---- Excerpted data

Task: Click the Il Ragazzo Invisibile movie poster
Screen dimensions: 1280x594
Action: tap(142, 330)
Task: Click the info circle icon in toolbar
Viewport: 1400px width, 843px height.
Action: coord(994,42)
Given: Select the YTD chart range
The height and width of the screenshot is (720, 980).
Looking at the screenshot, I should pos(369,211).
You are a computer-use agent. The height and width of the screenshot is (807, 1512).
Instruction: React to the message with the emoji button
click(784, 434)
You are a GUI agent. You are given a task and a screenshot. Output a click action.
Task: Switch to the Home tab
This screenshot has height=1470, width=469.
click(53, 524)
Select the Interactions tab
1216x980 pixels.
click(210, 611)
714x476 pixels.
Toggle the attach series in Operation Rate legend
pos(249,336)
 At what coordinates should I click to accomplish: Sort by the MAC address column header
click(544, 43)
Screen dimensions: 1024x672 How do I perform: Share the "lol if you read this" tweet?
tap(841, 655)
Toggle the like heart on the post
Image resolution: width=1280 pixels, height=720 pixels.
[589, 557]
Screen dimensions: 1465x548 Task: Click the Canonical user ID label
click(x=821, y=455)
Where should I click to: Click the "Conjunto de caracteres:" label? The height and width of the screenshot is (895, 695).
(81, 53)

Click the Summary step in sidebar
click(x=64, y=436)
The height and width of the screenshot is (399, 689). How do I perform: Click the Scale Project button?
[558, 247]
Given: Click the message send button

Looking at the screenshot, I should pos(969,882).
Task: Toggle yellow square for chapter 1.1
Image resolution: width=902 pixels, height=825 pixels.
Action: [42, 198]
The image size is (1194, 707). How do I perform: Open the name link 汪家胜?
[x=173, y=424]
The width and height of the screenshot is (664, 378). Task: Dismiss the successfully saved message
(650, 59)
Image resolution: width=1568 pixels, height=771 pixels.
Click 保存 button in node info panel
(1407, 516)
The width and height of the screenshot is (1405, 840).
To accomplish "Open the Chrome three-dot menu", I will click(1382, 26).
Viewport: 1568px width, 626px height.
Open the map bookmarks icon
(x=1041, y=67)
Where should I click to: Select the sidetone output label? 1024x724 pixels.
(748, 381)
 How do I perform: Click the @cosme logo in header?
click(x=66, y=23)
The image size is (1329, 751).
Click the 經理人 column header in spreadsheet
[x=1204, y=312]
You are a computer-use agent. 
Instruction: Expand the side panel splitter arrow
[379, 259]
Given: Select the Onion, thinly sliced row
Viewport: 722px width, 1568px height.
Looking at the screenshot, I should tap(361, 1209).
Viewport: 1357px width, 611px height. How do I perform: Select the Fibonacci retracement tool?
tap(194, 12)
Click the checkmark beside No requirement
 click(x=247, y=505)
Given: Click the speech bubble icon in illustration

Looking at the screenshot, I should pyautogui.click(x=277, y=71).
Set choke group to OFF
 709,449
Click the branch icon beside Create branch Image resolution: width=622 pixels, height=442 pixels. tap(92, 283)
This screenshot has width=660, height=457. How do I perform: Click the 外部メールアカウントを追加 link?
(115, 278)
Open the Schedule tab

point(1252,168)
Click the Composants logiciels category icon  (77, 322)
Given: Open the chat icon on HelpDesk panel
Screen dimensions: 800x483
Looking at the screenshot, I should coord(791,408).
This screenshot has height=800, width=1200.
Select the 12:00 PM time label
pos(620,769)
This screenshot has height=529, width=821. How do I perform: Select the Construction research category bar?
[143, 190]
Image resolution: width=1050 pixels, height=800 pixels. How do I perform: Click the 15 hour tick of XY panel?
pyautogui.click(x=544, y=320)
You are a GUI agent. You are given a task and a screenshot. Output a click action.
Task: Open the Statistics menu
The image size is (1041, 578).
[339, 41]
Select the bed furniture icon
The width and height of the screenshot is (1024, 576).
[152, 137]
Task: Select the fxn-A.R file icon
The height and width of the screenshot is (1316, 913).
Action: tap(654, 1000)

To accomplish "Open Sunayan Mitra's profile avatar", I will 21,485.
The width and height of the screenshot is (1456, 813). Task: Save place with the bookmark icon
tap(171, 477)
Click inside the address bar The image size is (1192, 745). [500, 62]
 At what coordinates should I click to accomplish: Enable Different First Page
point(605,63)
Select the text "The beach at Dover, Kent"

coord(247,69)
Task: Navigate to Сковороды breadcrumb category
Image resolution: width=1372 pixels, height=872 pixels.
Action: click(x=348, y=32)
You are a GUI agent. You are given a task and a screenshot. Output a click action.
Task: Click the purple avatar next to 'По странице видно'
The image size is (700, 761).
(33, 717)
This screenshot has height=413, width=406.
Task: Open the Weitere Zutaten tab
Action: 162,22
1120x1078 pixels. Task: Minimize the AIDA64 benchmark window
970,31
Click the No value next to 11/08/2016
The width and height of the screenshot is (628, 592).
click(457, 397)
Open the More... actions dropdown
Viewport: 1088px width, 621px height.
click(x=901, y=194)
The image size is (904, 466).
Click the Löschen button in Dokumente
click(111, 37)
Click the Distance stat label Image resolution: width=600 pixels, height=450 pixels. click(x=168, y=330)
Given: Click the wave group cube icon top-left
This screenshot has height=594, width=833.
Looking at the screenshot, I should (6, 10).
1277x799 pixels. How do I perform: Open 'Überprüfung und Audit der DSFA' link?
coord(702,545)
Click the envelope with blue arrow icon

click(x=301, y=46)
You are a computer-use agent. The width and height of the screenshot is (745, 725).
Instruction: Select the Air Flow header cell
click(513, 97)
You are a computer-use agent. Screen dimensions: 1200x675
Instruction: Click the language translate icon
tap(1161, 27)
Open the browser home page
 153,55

--------

- **Task details**: Whenever a line above contains "avatar", copy that line.

- **Response to this task**:
To accomplish "Open Sunayan Mitra's profile avatar", I will 21,485.
Task: Click the purple avatar next to 'По странице видно'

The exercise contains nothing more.